To help them become give compelling performances underwater, the cast studied free diving with internationally recognized expert Kirk Krack. “The actors really enjoyed it,” says Cameron, noting that while every member of the ensemble proved adept at free diving, Winslet took to the water with astonishing ease. Says Cameron, “Kate enjoyed the freedom of being able to express herself underwater. She was able to do a static breath hold for something like 7 minutes and 20 seconds. I’ve been a free diver for 50 years, and I think the longest I’ve ever held my breath was 5 and a half minutes.
Performance capture for “Avatar: The Way of Water” began in September of 2017 and ran for roughly 18 months, with Cameron and the cast working on scenes for all four of the sequels. “For the actors, it’s a very pure process,” says Cameron. “They’re not distracted by anything. We just roll. Sometimes we’ll record for 10 to 12 minutes straight. It’s a creative sandbox, and I find as a director, I’m much more attuned to the actors’ emotional states.”

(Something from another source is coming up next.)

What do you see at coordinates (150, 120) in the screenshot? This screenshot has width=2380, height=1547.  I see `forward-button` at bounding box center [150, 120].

After Cameron and the editorial team picked the best performances for each moment of a given scene, Cameron then employed a revolutionary Virtual Camera to create the specific shots. The Virtual Camera allowed the director to shoot scenes within his computer-generated world, just as if he were filming at a real location or on a Hollywood soundstage. Through this Virtual Camera, the director would see not Zoe Saldaña, Sam Worthington or Sigourney Weaver, but their giant blue characters in the world of Pandora. “I could see everybody where they’re supposed to be, above or below the water, and I could talk to them over the diver address system. They were acting to real-time direction based on what I was seeing on the virtual camera,” Cameron says.
JAMES CAMERON (Director, Writer, Producer, Editor) is an acclaimed filmmaker and explorer. As director, writer and producer, he is responsible for some of the most memorable films of the past three decades: “The Terminator,” “Aliens,” “The Abyss,” “Terminator 2: Judgment Day,” “True Lies,” “Titanic” and “Avatar.”

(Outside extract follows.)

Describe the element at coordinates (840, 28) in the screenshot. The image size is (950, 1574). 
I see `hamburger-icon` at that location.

“Avatar” is the highest grossing film in history with more than $2.8 billion in global box office, beating the previous record holder, Cameron’s own film “Titanic,” which held that record for 12 years. Cameron’s films have also earned numerous nominations and awards, most notably “Titanic”’s 14 Academy Award® nominations (a record) and 11 Oscars® (also a record), including Cameron’s own three Oscars® for Best Picture, Best Direction and Best Editing. Both “Titanic” and “Avatar” won the Golden Globe® for Best Director and Best Picture. “Avatar” was nominated for nine Academy Awards® and won three.
Over the last 17 years, Cameron developed cutting edge 3D camera systems for movies and documentaries, as well as for broadcast sports and special events. He was at the vanguard of the 3D renaissance that has transformed the movie industry in recent years. He also developed unprecedented deep ocean exploration vehicles, lighting and 3D camera equipment. Most recently, Cameron led his eighth deep ocean expedition to some of the deepest trenches in the world. On March 26, 2012, he set the world’s solo deep diving record of 35,787’ in the Challenger Deep in a vehicle of his own design.
Cameron is a National Geographic Explorer in Residence, and recipient of their most prestigious award, the Hubbard Medal, as well as the Explorer’s Club medal for Explorer of the Year. Cameron is also passionately involved in sustainability issues, having founded the Avatar Alliance Foundation to take action on climate change, energy policy, deforestation, indigenous rights, ocean conservation and sustainable agriculture.
His production company, Lightstorm Entertainment, installed a one-megawatt solar array on the roofs of their soundstages at Manhattan Beach Studios to generate all the power for the “Avatar” sequels. James and Suzy Amis Cameron, both environmental vegans, founded the Plant Power Taskforce to promote awareness of the impact of animal agriculture on the environment and climate.